* **Document passage**:
*** Block opens ***

We generally view robust inspection programs as an important part of improving rental housing conditions. That said, the devil is often in the details, and there are major problems with the ordinance under your consideration that could lead to more harm than good.
We recently learned from a media report of the rental inspection ordinance under your consideration. Upon reviewing it, we discovered troubling aspects of this legislation, and the implementing documents, that require amendment. This letter highlights some of the major problems, but it is not exhaustive. Given the opportunity, we would be happy to engage further about the ordinance, however as a hearing is set for this evening, we are providing these comments now.
The Rental Housing Preservation Appeals Committee: Turning Supervision over to the Regulated
This Ordinance in its current form hands all control to the very industry being regulated. That fact alone should preclude adoption of this ordinance on second reading until appropriate amendments have been made.
The five-member Rental Housing Preservation Appeals Committee consists of one city employee, one Neighborhood Council representative, and three landlord or realtor representatives. The landlord/realtor organizations are listed by name and given the power to recommend their own representatives. These landlord groups are defined in the ordinance as the “Interested Organizations.”
The appeals committee will be tasked with interpreting the ordinance and resolving appeals. It will have the power to decide whether a landlord is in compliance or not. It will have the power to uphold or overturn fines. It will also have the power to recommend when an inspection warrant is authorized against a tenant who does not agree to provide access.
This body does not have a single dedicated seat for a group whose mission is to protect the rights of tenants. Instead, the City gives majority power to industry to police its own, raising obvious conflicts. If the purposes of the Ordinance are as stated in the Ordinance, the appeal body must be reconfigured into a representative body that does not hand complete control to those being regulated. Likewise, the definition of “Interested Organizations” must be expanded to include organizations whose mission includes protecting the rights of tenants.
The Management Questionnaire
Under the proposed ordinance, the process starts with landlords completing a Management Practices Questionnaire (MPQ) and submitting that to the city. The current document, which we hope is merely a draft, is highly problematic. The authors of the Questionnaire apparently see their mission as dictating strict landlord policies toward tenants and prospective tenants, rather than carrying out the purposes stated in the Ordinance.
Since a negative response may trigger additional inspections, the Questionnaire effectively forces landlords to engage in the following practices that are not required by California law: (1) to require written rental agreements of tenants, (2) to use separate “house rules” instead of just including rules in a rental agreement, (3) to conduct tenant screening through specified methods, (4) to require each adult occupant to sign a written rental agreement, (5) to define the maximum number of occupants permitted in the unit, and (6) to adopt specific policies to deal with occupants not listed by name in the agreement.

*** Block closes ***

* **Things to do**:
1) Please condense the paragraph of the rental ordinance letter that begins "The appeals committee will be tasked" into a short bulleted list of its main points.
2) Copy word for word the part of the rental ordinance letter starting at "We generally view" and ending at "harm than good.".
The records that come next are from an unrelated source.

* **Supplied information**:
*** Block opens ***

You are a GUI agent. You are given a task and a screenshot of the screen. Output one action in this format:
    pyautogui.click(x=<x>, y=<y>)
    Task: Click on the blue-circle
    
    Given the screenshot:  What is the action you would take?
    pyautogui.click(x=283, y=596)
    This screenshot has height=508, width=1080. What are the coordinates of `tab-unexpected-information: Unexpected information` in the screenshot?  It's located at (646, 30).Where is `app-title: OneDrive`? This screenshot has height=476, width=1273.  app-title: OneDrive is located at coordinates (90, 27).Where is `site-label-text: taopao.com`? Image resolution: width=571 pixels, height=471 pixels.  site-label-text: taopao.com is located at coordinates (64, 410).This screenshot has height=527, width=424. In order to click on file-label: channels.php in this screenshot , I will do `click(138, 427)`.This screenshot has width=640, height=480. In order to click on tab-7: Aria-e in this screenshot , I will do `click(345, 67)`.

*** Block closes ***

* **Task-by-task answers**:
1)
- Interprets the ordinance and resolves appeals
- Decides whether a landlord is in compliance
- Can uphold or overturn fines
- Recommends when an inspection warrant is authorized against a tenant who does not agree to provide access

2)
We generally view robust inspection programs as an important part of improving rental housing conditions. That said, the devil is often in the details, and there are major problems with the ordinance under your consideration that could lead to more harm than good.